Even though you may not be considering buying an EV as your next car, we are living amid the electric vehicle revolution. The evolution from one power source to another is an enormous step not only for car companies and charging stations, but also for customers and the car community in general. But regardless of the hype surrounding electric vehicles and interest from manufacturers and buyers, many companies are still skeptical and reserved about the whole idea. It appears as if those companies are waiting to see if the industry will go completely green or if it will continue to use fossil fuels. While it is prudent to be cautious now, these companies risk losing significant market share if the industry switch to electric power happens quickly. Once EVs become the only vehicles on the road, companies who stuck with petrol or diesel-powered cars only will struggle to produce electric models soon enough and may potentially go out of business. Today, we will discuss the brands that may not survive the EV revolution.

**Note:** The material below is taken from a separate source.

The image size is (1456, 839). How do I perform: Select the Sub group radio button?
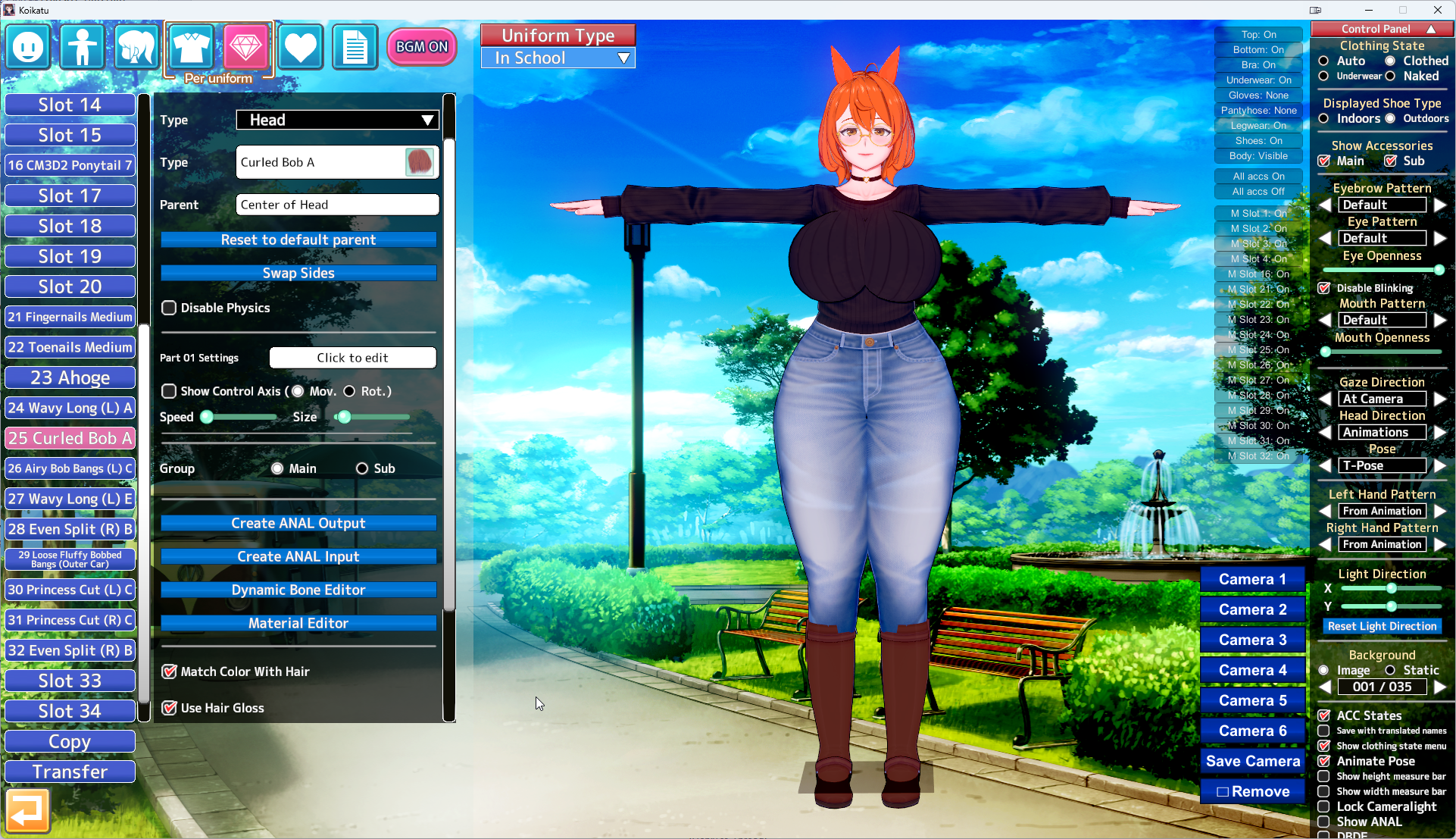tap(362, 468)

BMW is one of the major car companies that appear uninterested in creating EV models. The Bavarian giant is dedicated to producing environmentally friendly cars, but for decades they have been experimenting with hydrogen-powered models. In recent years, BMW has produced several successful plug-in hybrids such as the compact i3 and the sublime i8 sports car. They have also developed hybrid versions of the 3,5 and 7-Series sedans but are dragging their heels only producing a few fully electric models. Besides that, BMW recently announced that the company would concentrate focus on the production of internal-combustion engines until at least 2035. At least for the next 15 years, electric vehicles will not be the focus of BMW engineer’s attention. Obviously, BMW thinks that electricity is still not ready to be the only power source for cars.
Despite the fact that Ferrari uses hybrid technology on some of its models and race cars, this famous Italian company largely avoids talking or contemplating electric vehicles. We cannot blame them, though. Put simply, the scream of high revving petrol V8 or V12 engines, the aggressive rumble of the exhausts, and magnificent design of the engine covers are just as crucial for the image of this brand as the blood-red color and horse logo. Ferrari knows that if the world is going electric, a big part of their appeal will be lost. What is the value of a thoroughbred Italian supercar if it doesn`t sound like one? Ferrari also know that all of their clients are wealthy individuals who will still be able to buy fuel even in the event of petrol becoming a rare commodity in the fully-electric world of tomorrow.
One would expect that the biggest car company in the world would be at the forefront of the EV revolution, however Toyota is still pretty reserved about the whole concept. Toyota was in fact one of the first car manufacturers to offer hybrid cars and launched the incredibly successful Prius. Since then, many Toyota models have received hybrid systems, which have proven to be dependable and economical. Toyota even introduced the Mirai, which is a hydrogen-powered fuel-cell model. Just like BMW, Toyota is also considering hydrogen as the fuel of the future since they believe electrification is not the only answer to climate change. However, since Toyota has such a large market share globally, we believe that even in the event of a complete EV revolution, this Japanese giant will manage to survive but expect a U-turn from them with EVs at some point.
Despite being one of the most charismatic car brands, Alfa Romeo is just a shadow of its former self. Yes, the company sells the gorgeous Giulia, which you can get with a 500+ Biturbo V6 or a very cool-looking Stelvio SUV, but there are no signs of the company entering the electric vehicle market. Not even an announcement or concept car. The reason is simple. At the moment, Alfa is put on the backburner in the Fiat-Chrysler Automobile company. Very little money goes into Alfa`s research and development department. For now, the company is stuck with petrol and diesel engines. So far, Alfa Romeo has managed to survive many recessions and global market changes, but if they don’t accept the new technologies soon, it could be the end of the road for this famous brand.
The most significant blow to Suzuki car production occurred in 2012 when it left the American market due to poor sales. The company is still the fourth-largest Japanese car brand and is still very active in the rest of the world, concentrating on small economy models and SUVs. However, there is no electric Suzuki vehicle on sale today; neither has the company announced such a car. We think this is a big mistake which could cost Suzuki its life. EVs have already proven themselves as usable family sedans; the next frontier is to present an affordable, mass-produced, and globally popular zero-emissions compact model. Since Suzuki is a specialist in cheap compact cars, we believe that the company is missing the opportunity of the century by staying out of the EV game.